Language acquisition 1 Flashcards
to master language
- Recognise your own language
- Recognise words (segment speech)
- Understand and remember word meanings
- Extend word meanings to new items
- Speak words
- Combine words (sentences)
- Understand/use syntax
language - learning and memory
- Learning language involves several skills:
- Association - sounds with words, words with meanings
- Generalisation/extension - to new items, different speakers, etc
- Recognition - wounds, words, learned meanings
- Retrieval - recalling sounds, words and meanings
· We will see these skills used in learning multiple aspects of language e.g., vocabulary, grammar.
its all patterns
· Language acquisition uses domain general skills
· A lot of language acquisition is learning patterns:
- Patterns for which sounds fit together to make a word
- Patterns for which word-types fit together in which order
milestones
- birth = recognising own languages
- 1-4 months = cooing
- 4-8 months = understands highly used words
- 4-10 months = babling
- 12 months+ = understands hundreds of words
- 10-14 months = first word
- 16-20 months = possible vocabulary spurt
- 18-30 months = first sentence
- 36 months + = uses grammar
- 30 months+ = longer sentences
comprehension precedes production
· Comprehension - understanding what others say (or sign or write)

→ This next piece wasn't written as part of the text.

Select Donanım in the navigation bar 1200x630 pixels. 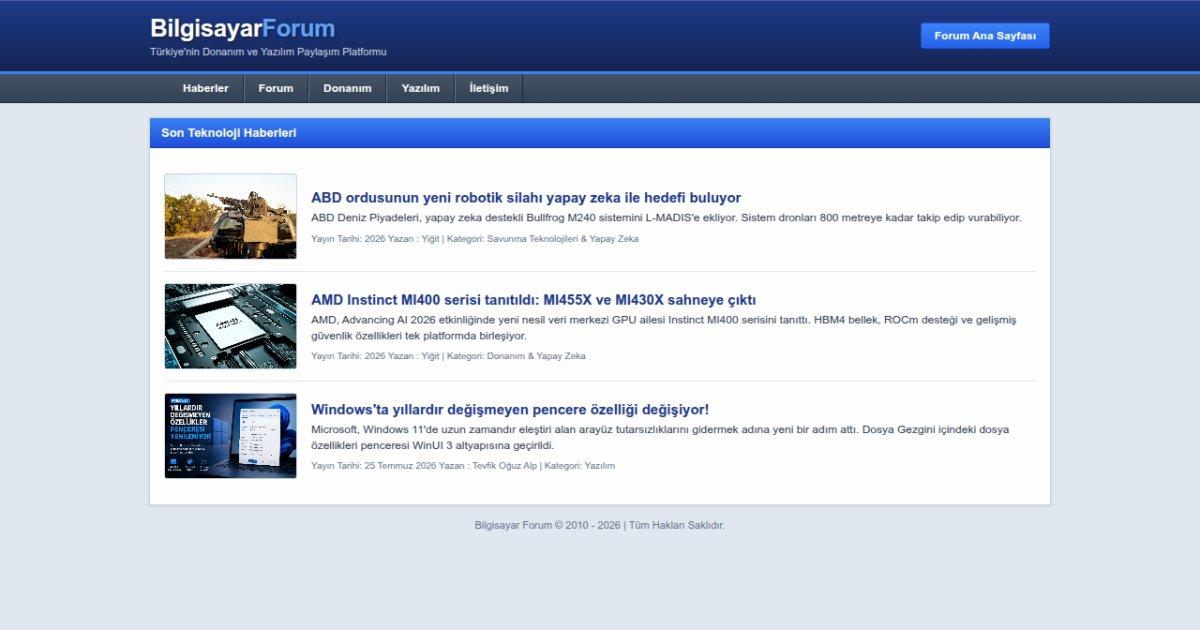point(347,88)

· Production - speaking (or signing or writing) to others
differences in early vocabulary growth
· Vocabulary size differs between socio-economic status (SES) groups (Hart and Risley, 1995).
word gap
· Middle and high SES parents are more talkative
· Children with more talkative caregivers learn new words faster
· At 18 months, children from low SES backgrounds, produce fewer words
· Children from low SES backgrounds produce less complex sentences
· By 24 months there is a 6 month language gap between SES groups.
the Matthew effect
· “The rich have become richer, and the poor have become poorer”
· The term was popularised in developmental/educational psychology by Stanovich (1986).
· Gaps between groups will widen over time.
· Several studies document the effect, particularly in children’s learning to read
· Some studies show gaps that do not widen
recognising language
· Foetuses can hear from 15-18 weeks
· Sounds are muffled in the womb
· Later, infants initially prefer muffled sounds
· Infants prefer their mother’s voice/parents over strangers/own language over another language
recognising cadence
· Cadence is the rhythm of language/speech
· Mothers recited stories twice/day in the last 6 weeks of pregnancy (3.5 hours of exposure)
· At 55 hours of age, infants “worked” to produce the story they had heard over a different story (control group did not)
· Foetus and infants can learn and recall cadence (and learn contingencies)
· DeCasper and Spence, 1987
adding order to chaos
- there are no spaces between spoken words
transitional probability (patterns)
· Sounds that occur together often are more likely to be from the same word
infants can segment speech
· 8-month-old infants listened to a language of 3 multi-syllable pseudowords bidakupadotigolabubidaku…. for 2 minutes
· There were no pauses or pitch cues: only statistics!
· The transitional probability within words was 1.0
· The transitional probability between words was 0.33
· At test infants listened to the individual words or part-words
· Saffran, Aslin & Newport (1996)
· Infants preferred the part-words
· Infants could distinguish between words and part-words – even though both had been heard before!
Infants can use statistical regularities/patterns to learn language
infant directed speech
· Infant directed speech (IDS) has characteristics that help children isolate words:
- Higher pitch
- Wider range of pitch
- Exaggerated intonation
- Simple structure
- Highly grammatical
- Slower speed
- Lots of repetition
· IDS exaggerated differences between vowels, which helps children learn words
· This vowel exaggeration is observed across languages
· IDS is higher pitched than adult-directed speech across languages
infant directed speech aids segmentation
· When presented with identical speech streams, 7 month infants learned the ‘words’ significantly better if IDS was used.